A quirk in A-Day tax rules means registered group life benefits count towards the lifetime allowance (LTA). Jonathan Stapleton looks at the problems this poses as the LTA falls
*** AT A GLANCE ***
Firms using registered group life schemes could alter employee tax position for pensions
Excepted policies can provide alternatives but these schemes have disadvantages
Employers and employees urged to take advice over this issue
*** BODY ***
A-Day pension reforms implemented on 6 April 2006 radically simplified the UK's pensions tax regime, merging eight tax regimes into one single regime for all individual and occupational pensions.
But one often overlooked consequence of the reforms was that registered group life assurance policies were caught by new lifetime allowances (LTA), meaning any lump-sum payment on death forms part of the accumulated pension benefit with reference to the prevailing LTA at the time of death.
This rule is causing significant problems for firms that operate registered group life assurance schemes, especially after the LTA was reduced to £1.25m from 6 April this year – a limit which means many more individuals will be caught by this rule.
Furthermore, entering a registered group life scheme would also mean an individual would lose their fixed or enhanced protection.
This is particularly problematic as employers will not know the total value of an employee's benefits from all sources and could accidentally enrol them in a registered group scheme.
Group Risk Development (Grid) spokeswoman Katharine Moxham agrees this is a problem, and notes employers and employees need to be made much more aware of this "potential trap".
However, she says there are alternatives to registered group life schemes, such as Excepted Group Life Policy or a Supplementary Relevant Life Policy, which are exempt from LTA limits.
Moxham says this is becoming increasingly popular among employers, but adds there are disadvantages to the arrangement, including some periodic and exit charges to the policy.
She says: "Some employers are using the excepted route for all their staff just to be on the safe side but this doesn't suit everyone."
Yet, while some employers are using alternative group life schemes, the vast majority are not. Swiss Re's Group Watch 2014 report noted that at the end of 2013, there were a total of 40,813 registered group life policies, but only 2,877 excepted group life schemes.

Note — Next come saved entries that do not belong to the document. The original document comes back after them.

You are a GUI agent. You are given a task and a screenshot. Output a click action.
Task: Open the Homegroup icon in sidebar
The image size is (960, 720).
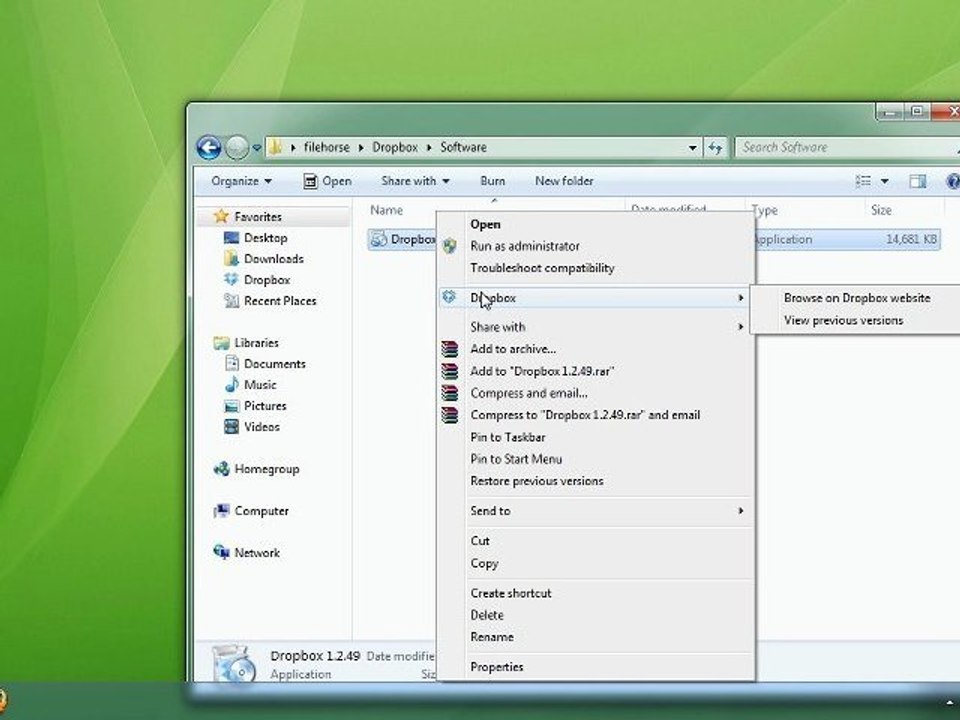click(x=221, y=469)
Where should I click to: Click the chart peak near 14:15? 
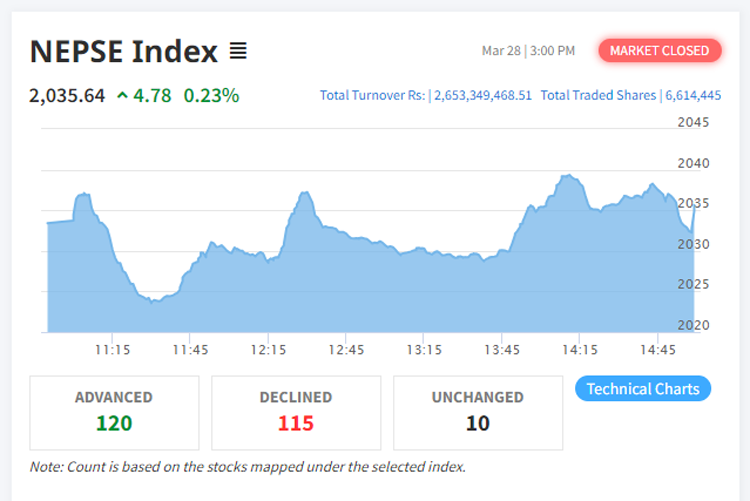[x=568, y=176]
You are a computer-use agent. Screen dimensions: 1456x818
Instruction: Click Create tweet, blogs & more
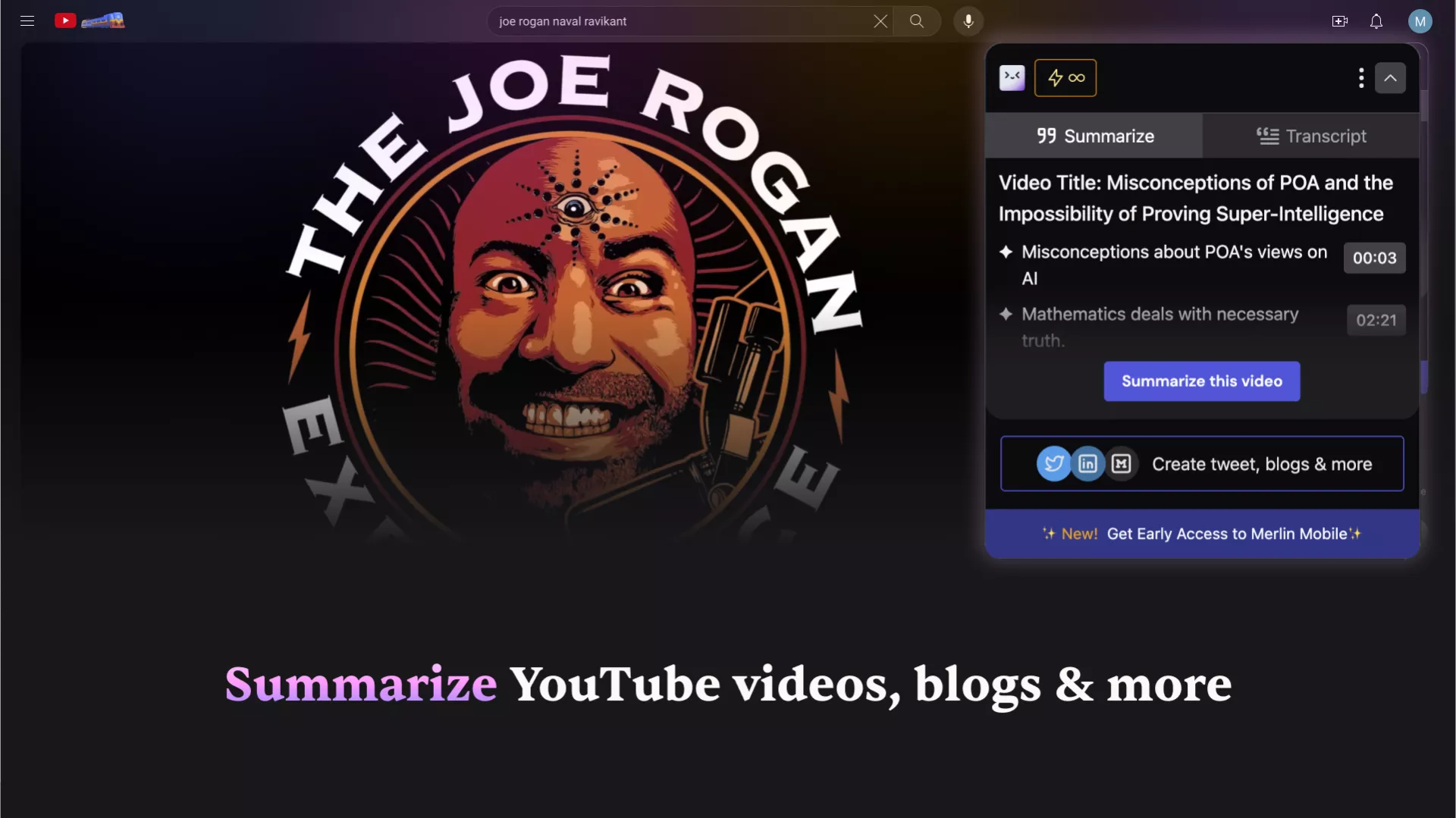click(1202, 463)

Moxham urges employers to take advice on structuring group risk: "Above all else, you must take legal and tax advice on this. These are not small amounts of money to make a mistake on."
*** BOX OUT ***
Under fixed protection (2012), an individual's lifetime allowance is fixed at £1.8m. This means a member can take pension savings worth up to £1.8m without paying a tax charge.
Individuals had to apply before 6 April 2012 to get fixed protection and will lose this protection should they make further contributions to a pension or take part in a registered group life scheme.
Fixed protection (2014) works in a similar way but fixes protection at £1.5m. Staff had to apply before 6 April 2014 to get fixed protection 2014.
An individual with enhanced protection does not have to pay the lifetime allowance charge but there are restrictions on what they can do with your pension savings if they want to keep this protection. Individuals needed to have applied before 6 April 2009 to get this protection.
This protection is lost should any pension benefits have been built up since 5 April 2006. It is also lost should an individual enter a registered group life scheme since that date.
Excepted Group Life Policy (EGLP)
The EGLP has similar benefits to a registered scheme. Premiums paid by the employer are normally treated as a business expense and, for employees, the premiums paid are not treated as a benefit in kind.
These policies are usually set up under trust, but are subject to some restrictions - notably that at least two people must be included on the policy; that the EGLP policyholders must be insured for a benefit calculated in the same way (e.g. for the same fixed amount or multiple of earnings); and the policy can only provide lump sums on death so cannot provide any dependants' pensions.
Such restrictions would mean that an EGLP would not generally be suitable for self-selection as part of a flex programme - and periodic and exit charges to the policy can also be a disadvantage.